AWS Glue
Disclaimer
Your use of this download is governed by Stonebranch’s Terms of Use, which are available at https://www.stonebranch.com/integration-hub/Terms-and-Privacy/Terms-of-Use/
Overview
AWS Glue is a serverless data-preparation service for extract, transform, and load (ETL) operations. It makes it easy for data engineers, data analysts, data scientists, and ETL developers to extract, clean, enrich, normalize, and load data.
This Universal Extension provides the capability to submit a new AWS Glue Job.
Version Information
Template Name | Extension Name | Extension Version | Status |
---|---|---|---|
AWS Glue | ue-aws-glue | 2 (Current 2.1.0) | Fixes and new Features are introduced. |
AWS Glue | ue-aws-glue | 1 | Hot Fixes Only (Until UAC 7.2 and 7.3 are End of Support) |
Refer to Changelog for version history information.
Software Requirements
This integration requires a Universal Agent and a Python runtime to execute the Universal Task.
Software Requirements for Universal Template and Universal Task
Tested with Python version 3.7.6 and 3.11.6 and with the Universal Agent bundled Python distribution.
Software Requirements for Universal Agent
Both Windows and Linux agents are supported.
- Universal Agent for Windows x64 Version >= 7.4.0.0
- Universal Agent for Linux Version >= 7.4.0.0
Software Requirements for Universal Controller
Universal Controller Version >=7.4.0.0
Network and Connectivity Requirements
Extension's Universal Agent host should be able to reach AWS Glue REST endpoints.
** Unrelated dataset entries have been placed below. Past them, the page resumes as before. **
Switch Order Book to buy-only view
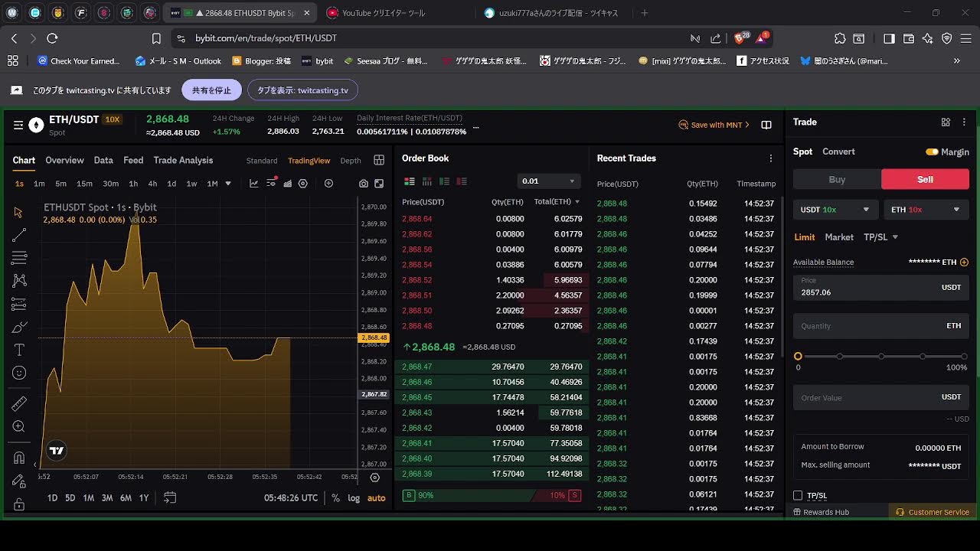The image size is (980, 551). tap(444, 181)
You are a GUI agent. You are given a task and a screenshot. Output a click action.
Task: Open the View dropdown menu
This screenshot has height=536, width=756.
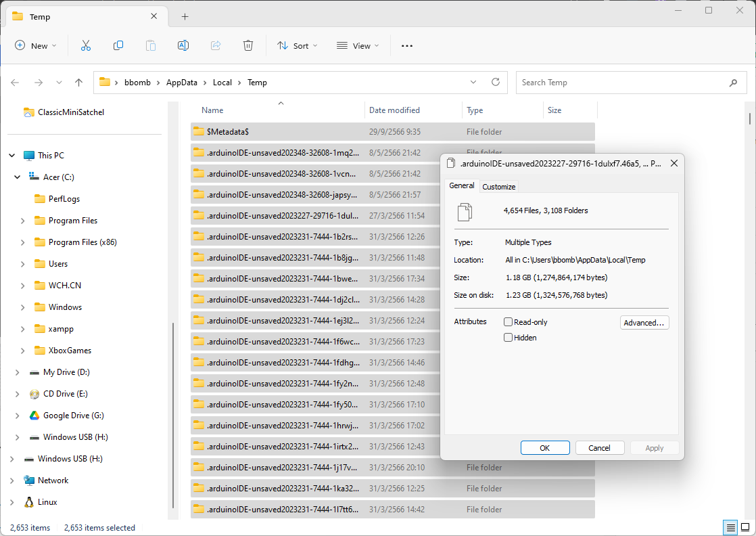coord(358,45)
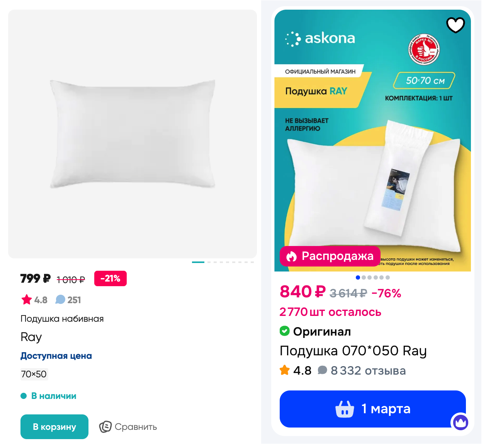The width and height of the screenshot is (486, 448).
Task: Open the Доступная цена link
Action: [56, 356]
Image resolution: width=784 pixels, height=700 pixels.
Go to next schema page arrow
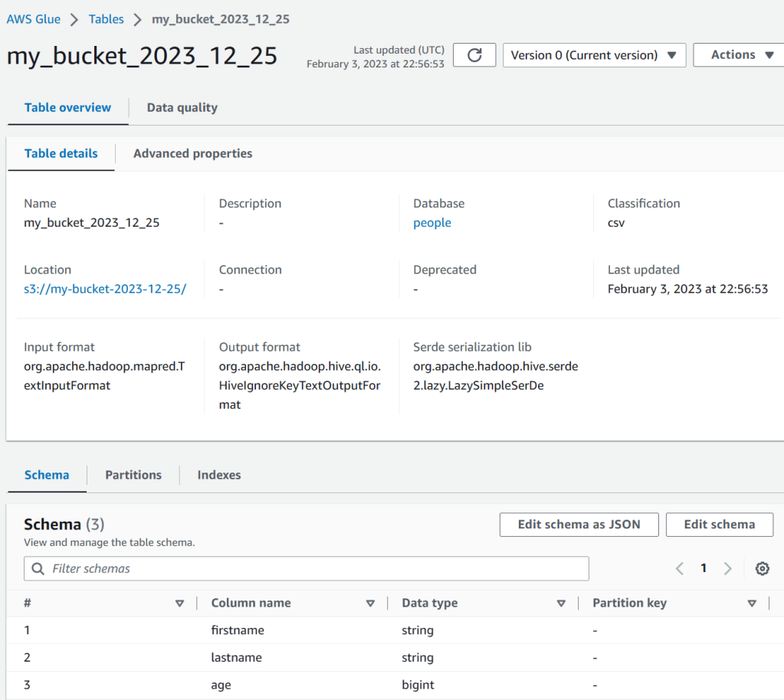tap(728, 568)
The AWS Credentials provided in the AWS Glue Universal Task, should have sufficient permissions on AWS to invoke Glue Jobs.
Key Features
This Universal Extension provides the following key features.
- Actions
- Start a Glue job.
- Start a Glue job and wait until it reaches state "success" or "failed".
- Authentication
- Authentication through HTTPS
- Authentication through IAM Role-Based Access Control (RBAC) strategy.
- Input/Output
- Option to pass Input Arguments as UAC script supporting UAC environment variables and UAC Functions.
- Other
- Support for Proxy communication via HTTP/HTTPS protocol.
Import Universal Template
To use the Universal Template, you first must perform the following steps.
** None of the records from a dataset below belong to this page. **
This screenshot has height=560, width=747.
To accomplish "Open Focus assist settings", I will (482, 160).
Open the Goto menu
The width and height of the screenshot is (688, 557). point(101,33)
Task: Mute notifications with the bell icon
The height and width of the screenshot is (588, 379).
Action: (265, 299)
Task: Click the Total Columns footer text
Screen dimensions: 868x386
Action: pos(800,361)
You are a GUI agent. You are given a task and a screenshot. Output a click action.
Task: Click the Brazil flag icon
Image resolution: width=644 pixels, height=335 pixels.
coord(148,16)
This Universal Task requires the Resolvable Credentials feature. Check that the Resolvable Credentials Permitted system property has been set to true.
To import the Universal Template into your Controller, follow the instructions here.
When the files have been imported successfully, refresh the Universal Templates list; the Universal Template will appear on the list.
Modifications of this integration, applied by users or customers, before or after import, might affect the supportability of this integration. For more information refer to Integration Modifications.
Configure Universal Task
For a new Universal Task, create a new task, and enter the required input fields.
Input Fields
The input fields for this Universal Extension are described in the following table.
Field | Input type | Default value | Type | Description |
---|---|---|---|---|
Action | Required | Start Job Run | Choice | The action performed upon the task execution. The available actions are as follows.
|
AWS Region Optional since version 1.1.0 | Optional | - | Text | Region for the Amazon Web Service. Find more information about the AWS Service endpoints and quotas here. AWS Region field is optional, however it is necessary to provide a valid AWS Region via this field or one of the other Amazon-supported methods in order for the AWS Glue Task to work properly. |
AWS Credentials Optional since version 1.1.0 | Optional | - | Credentials | The Credentials definition should be as follows.
|
Role Based Access | Optional | False | Boolean | Special type of authorization is provided by Role Assumption where the client sends his own credentials and the role he wants to assume from another user. If allowed, the client receives temporary credentials with limited time access to some resources. |
Role ARN | Optional | - | Text | Role Arn: Amazon Role, which is applied for the connection. Role ARN format: Example RoleArn: arn:aws:iam::119322085622:role .Required when Role Based Access="True". |
Endpoint URL | Optional | - | Text | URL of the AWS endpoint to use instead of the default one. |
Job Name | Required | - | Text | Name of the Glue job that will be invoked. |
Job Run ID | Optional | - | Text | ID of a previous Job Run to retry. |
Security Configuration | Optional | - | Text | Name of the Security Configuration structure to be used with the Job Run. |
Execution Class Introduced in version 2.0.0 | Optional | -- None -- | Choice | Indicates what execution class is used when the job is run. Available options are the following.
|
Worker Type | Optional | -- None -- | Choice | Type of predefined worker that is allocated when a job runs. Available options are the following.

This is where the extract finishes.